Win32/Yaha is a family of mass-mailing network worms that targets certain versions of Microsoft Windows. The worm spreads primarily by sending a copy of itself as an attachment to e-mail addresses gathered from an infected computer. It can also spread through mapped drives and writeable network shares. The worm can terminate security-related processes and conduct denial of service (DoS) attacks against certain Web sites.

Win32/Bagz is a family of mass-mailing worms that targets certain versions of Microsoft Windows. The worm spreads as an e-mail attachment and runs when the user opens the attachment. It can download and run other malicious files from a server.

Windows Defender Antivirus detects and removes this threat.

 

Win32/Maslan is a family of mass-mailing network worms that targets computers running Microsoft Windows. The worm spreads through email and peer-to-peer file-sharing applications. It can also spread to computers that have not been patched for the Windows vulnerabilities described in Microsoft Security Bulletins MS03-039 and MS04-011. The worm installs two backdoors, one of which is a variant of Win32/Sdbot. The worm has a stealth component that hides certain files and directories.

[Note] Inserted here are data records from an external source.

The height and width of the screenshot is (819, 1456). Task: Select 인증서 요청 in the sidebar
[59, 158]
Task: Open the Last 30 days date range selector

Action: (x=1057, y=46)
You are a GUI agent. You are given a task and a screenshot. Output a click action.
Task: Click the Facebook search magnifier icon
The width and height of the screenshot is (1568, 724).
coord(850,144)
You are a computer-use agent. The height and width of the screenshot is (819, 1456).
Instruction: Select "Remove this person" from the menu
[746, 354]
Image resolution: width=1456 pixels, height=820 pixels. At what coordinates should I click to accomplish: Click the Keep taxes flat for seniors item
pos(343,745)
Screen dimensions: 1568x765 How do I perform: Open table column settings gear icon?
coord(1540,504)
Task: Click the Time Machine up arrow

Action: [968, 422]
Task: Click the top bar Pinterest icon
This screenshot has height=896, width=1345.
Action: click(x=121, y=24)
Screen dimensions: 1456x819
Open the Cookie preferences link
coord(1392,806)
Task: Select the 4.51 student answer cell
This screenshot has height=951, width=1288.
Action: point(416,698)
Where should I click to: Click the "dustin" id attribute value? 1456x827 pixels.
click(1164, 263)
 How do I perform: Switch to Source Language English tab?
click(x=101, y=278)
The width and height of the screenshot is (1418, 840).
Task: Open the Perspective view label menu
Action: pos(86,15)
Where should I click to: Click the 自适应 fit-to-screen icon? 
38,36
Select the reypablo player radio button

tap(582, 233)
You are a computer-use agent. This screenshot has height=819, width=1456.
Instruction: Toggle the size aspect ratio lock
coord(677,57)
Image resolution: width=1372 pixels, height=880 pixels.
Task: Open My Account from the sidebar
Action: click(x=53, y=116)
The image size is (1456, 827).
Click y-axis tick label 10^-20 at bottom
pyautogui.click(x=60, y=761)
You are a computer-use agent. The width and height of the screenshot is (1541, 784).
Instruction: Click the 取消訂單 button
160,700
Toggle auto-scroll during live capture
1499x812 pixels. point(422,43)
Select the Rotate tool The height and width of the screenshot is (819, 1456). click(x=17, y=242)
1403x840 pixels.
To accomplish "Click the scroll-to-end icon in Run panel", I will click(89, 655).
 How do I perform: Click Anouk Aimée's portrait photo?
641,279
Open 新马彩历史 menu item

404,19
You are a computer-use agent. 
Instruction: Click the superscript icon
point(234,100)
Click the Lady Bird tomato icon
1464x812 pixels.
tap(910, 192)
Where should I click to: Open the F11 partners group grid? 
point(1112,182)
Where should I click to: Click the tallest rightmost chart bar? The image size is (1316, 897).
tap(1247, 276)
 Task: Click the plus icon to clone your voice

Win32/Klez.H@mm is a mass-mailing e-mail worm that also copies itself to local, mapped, and network shares. Win32/Klez.H@mm attempts to terminate processes associated with antivirus and security software. When sending copies of itself via e-mail, the worm may also attach randomly selected legitimate files found on the system. This could result in compromise of confidential or sensitive data.

Win32/Klez.E@mm is a mass-mailing e-mail worm that also copies itself to local, mapped, and network shares. Win32/Klez.E@mm attempts to terminate processes associated with antivirus and security software. When sending copies of itself via e-mail, the worm may also attach randomly selected legitimate files found on the system. This could result in compromise of confidential or sensitive data.

Exploit:Win32/Siveras.E is detection for specific known malware used to exploit a vulnerability in the Domain Name System (DNS) Server Service. This vulnerability impacts Microsoft Windows 2000 Server Service Pack 4, Windows Server 2003 Service Pack 1, and Windows Server 2003 Service Pack 2.

 

For vulnerability details and patch information, please see Microsoft Security Bulletin MS07-029 at http://www.microsoft.com/technet/security/bulletin/ms07-029.mspx.

Worm:Win32/Allaple.A is a multi-threaded, polymorphic network worm capable of spreading to other computers connected to a local area network (LAN) and performing denial-of-service (DoS) attacks against targeted remote Web sites.